Recorded information:
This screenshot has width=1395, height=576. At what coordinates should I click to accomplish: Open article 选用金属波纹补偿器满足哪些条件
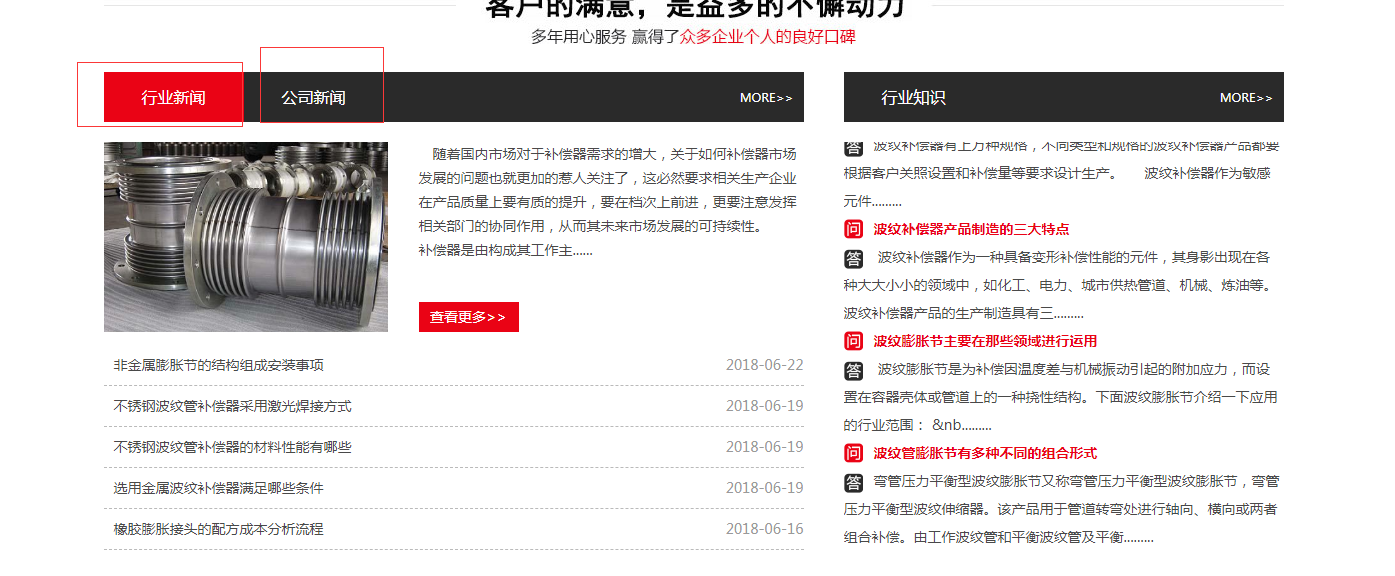(219, 488)
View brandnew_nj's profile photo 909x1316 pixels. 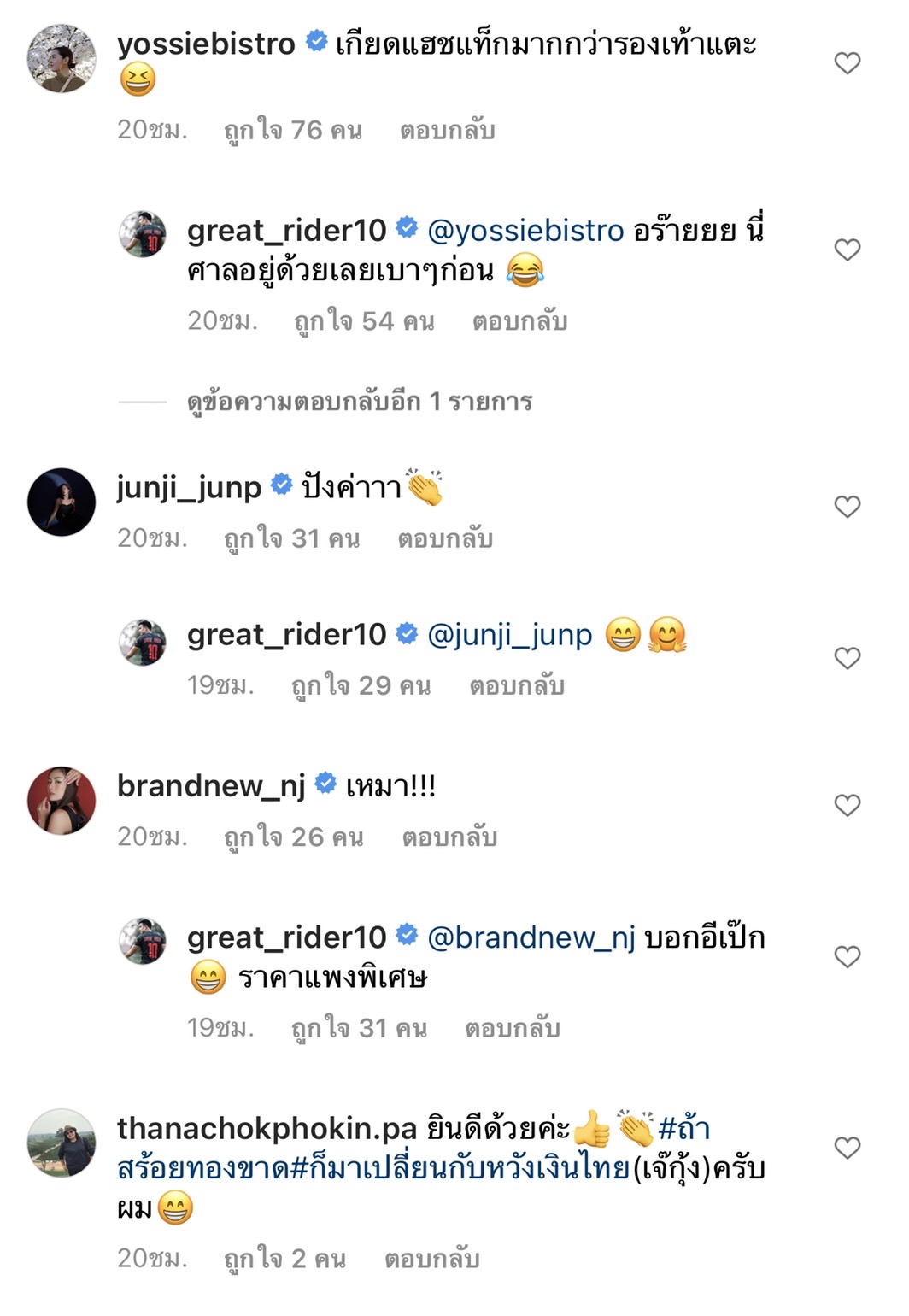[x=62, y=801]
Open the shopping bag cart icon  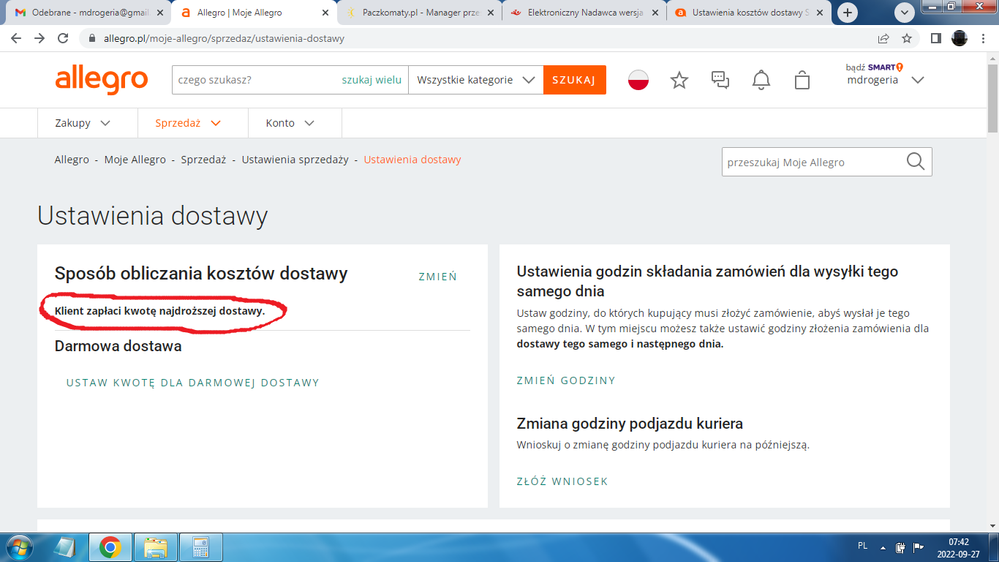coord(802,80)
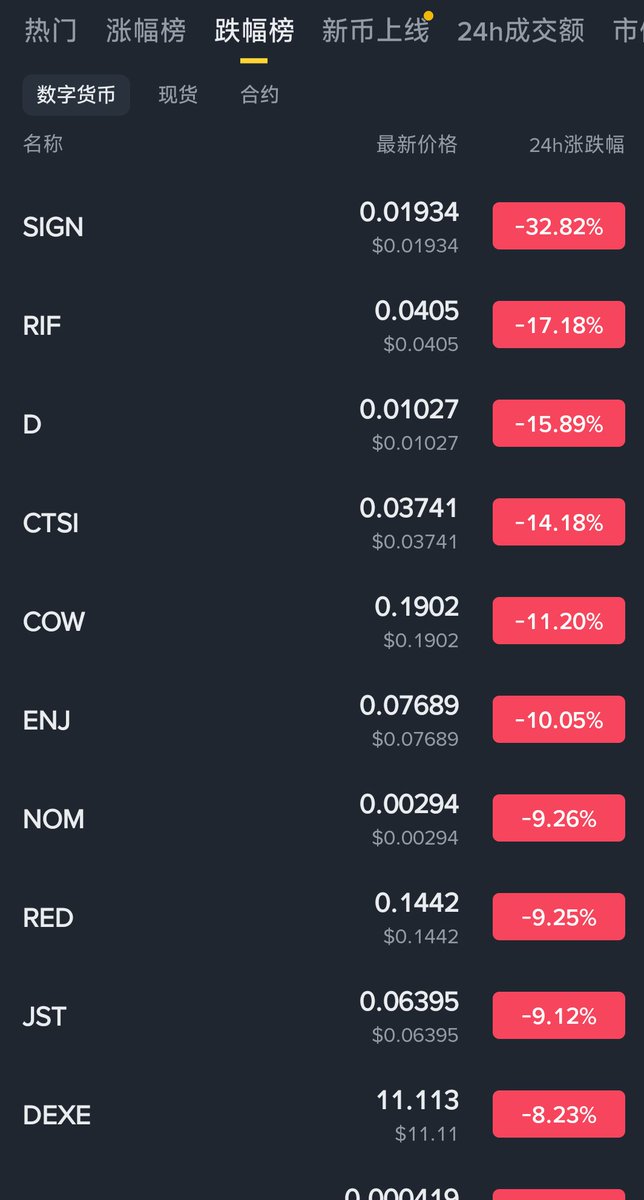Open the JST coin listing
Viewport: 644px width, 1200px height.
click(x=45, y=1017)
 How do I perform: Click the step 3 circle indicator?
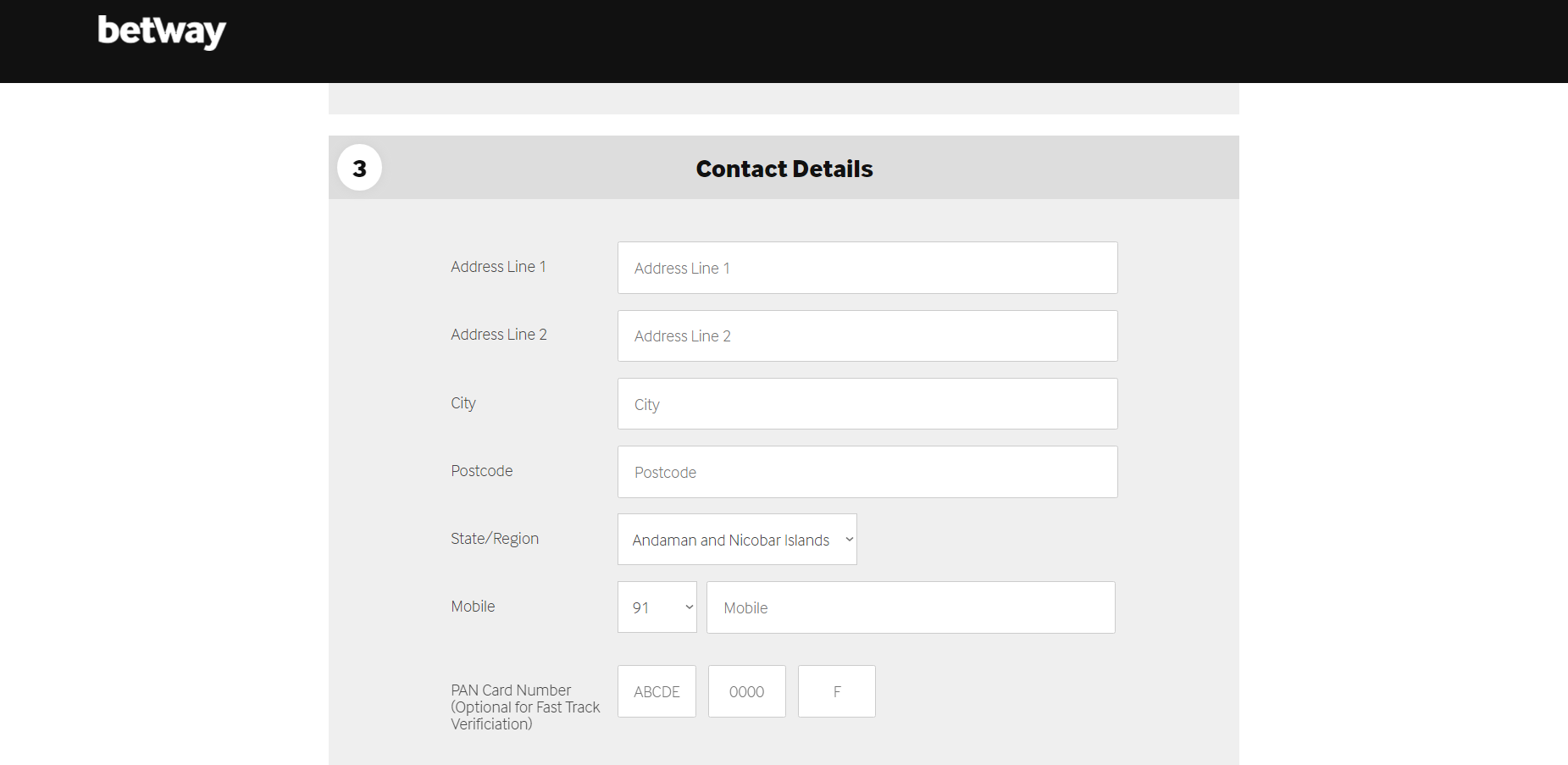tap(359, 167)
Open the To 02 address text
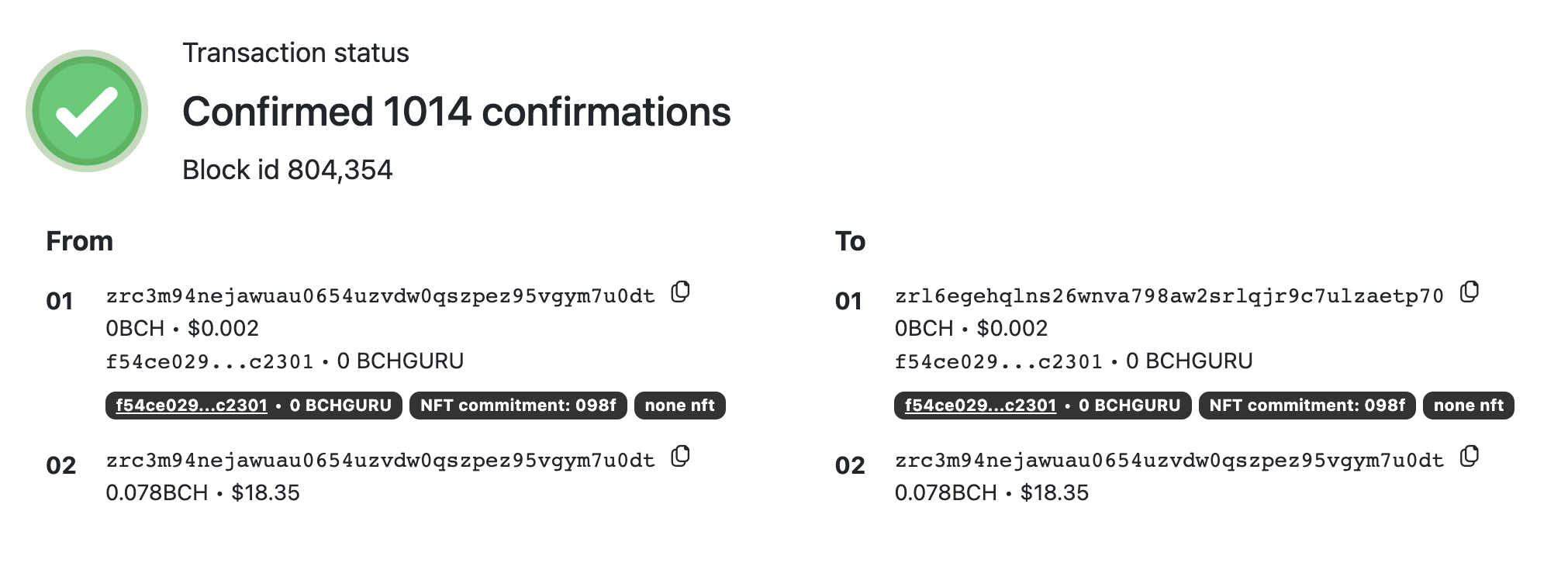Image resolution: width=1568 pixels, height=580 pixels. pos(1169,461)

Task objective: Each line from the one containing "How do I perform: Click" through the last line of the listing is to be given again exactly, with no pictures and no other lines.

Answer space:
 How do I perform: Click the step 3 circle indicator?
tap(359, 167)
Open the To 02 address text
Image resolution: width=1568 pixels, height=580 pixels. pos(1169,461)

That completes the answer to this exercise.